Collection entries:
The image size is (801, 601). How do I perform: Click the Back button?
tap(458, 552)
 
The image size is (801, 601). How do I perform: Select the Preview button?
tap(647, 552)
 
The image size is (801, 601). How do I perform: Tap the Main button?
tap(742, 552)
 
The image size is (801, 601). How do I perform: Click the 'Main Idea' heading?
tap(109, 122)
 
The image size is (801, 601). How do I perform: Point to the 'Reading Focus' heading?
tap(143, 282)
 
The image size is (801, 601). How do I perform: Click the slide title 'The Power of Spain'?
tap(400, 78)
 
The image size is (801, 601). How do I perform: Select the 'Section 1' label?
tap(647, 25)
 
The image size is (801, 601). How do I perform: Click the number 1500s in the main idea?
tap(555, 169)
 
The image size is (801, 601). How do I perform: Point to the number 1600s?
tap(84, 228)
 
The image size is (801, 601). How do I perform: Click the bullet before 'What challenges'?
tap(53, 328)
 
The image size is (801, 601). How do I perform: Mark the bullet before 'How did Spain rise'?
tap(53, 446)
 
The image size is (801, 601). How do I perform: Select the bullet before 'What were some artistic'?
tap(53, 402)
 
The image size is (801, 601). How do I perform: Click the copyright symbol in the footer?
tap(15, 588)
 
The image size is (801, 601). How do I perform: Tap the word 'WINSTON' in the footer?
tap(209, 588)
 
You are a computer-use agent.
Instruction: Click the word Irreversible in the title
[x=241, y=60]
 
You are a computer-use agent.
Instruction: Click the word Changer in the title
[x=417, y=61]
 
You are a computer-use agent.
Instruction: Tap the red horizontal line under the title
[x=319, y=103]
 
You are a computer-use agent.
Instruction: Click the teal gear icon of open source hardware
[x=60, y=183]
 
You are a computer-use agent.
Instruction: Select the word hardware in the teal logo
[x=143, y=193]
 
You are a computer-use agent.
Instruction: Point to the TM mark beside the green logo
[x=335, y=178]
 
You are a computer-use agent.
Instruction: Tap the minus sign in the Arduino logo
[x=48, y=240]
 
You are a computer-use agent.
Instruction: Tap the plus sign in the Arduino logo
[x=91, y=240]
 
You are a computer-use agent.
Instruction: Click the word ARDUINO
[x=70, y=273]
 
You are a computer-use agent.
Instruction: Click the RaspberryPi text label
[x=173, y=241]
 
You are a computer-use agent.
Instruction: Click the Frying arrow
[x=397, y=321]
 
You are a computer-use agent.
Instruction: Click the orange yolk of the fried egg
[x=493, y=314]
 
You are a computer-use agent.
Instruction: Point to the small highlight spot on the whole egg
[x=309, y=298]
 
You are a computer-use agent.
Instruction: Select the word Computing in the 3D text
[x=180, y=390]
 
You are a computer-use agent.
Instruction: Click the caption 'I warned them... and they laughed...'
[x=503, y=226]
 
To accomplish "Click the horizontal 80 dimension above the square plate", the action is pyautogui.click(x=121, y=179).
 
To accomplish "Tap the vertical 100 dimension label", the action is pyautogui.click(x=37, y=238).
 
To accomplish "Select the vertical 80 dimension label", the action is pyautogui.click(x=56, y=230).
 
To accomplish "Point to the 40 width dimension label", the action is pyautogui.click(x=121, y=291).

Goal of the exercise
List each line of the entries above that contains the word "Point". Case counts.

Written answer
The image size is (801, 601). How do I perform: Point to the 'Reading Focus' heading?
The image size is (801, 601). How do I perform: Point to the number 1600s?
Instruction: Point to the TM mark beside the green logo
Instruction: Point to the small highlight spot on the whole egg
To accomplish "Point to the 40 width dimension label", the action is pyautogui.click(x=121, y=291).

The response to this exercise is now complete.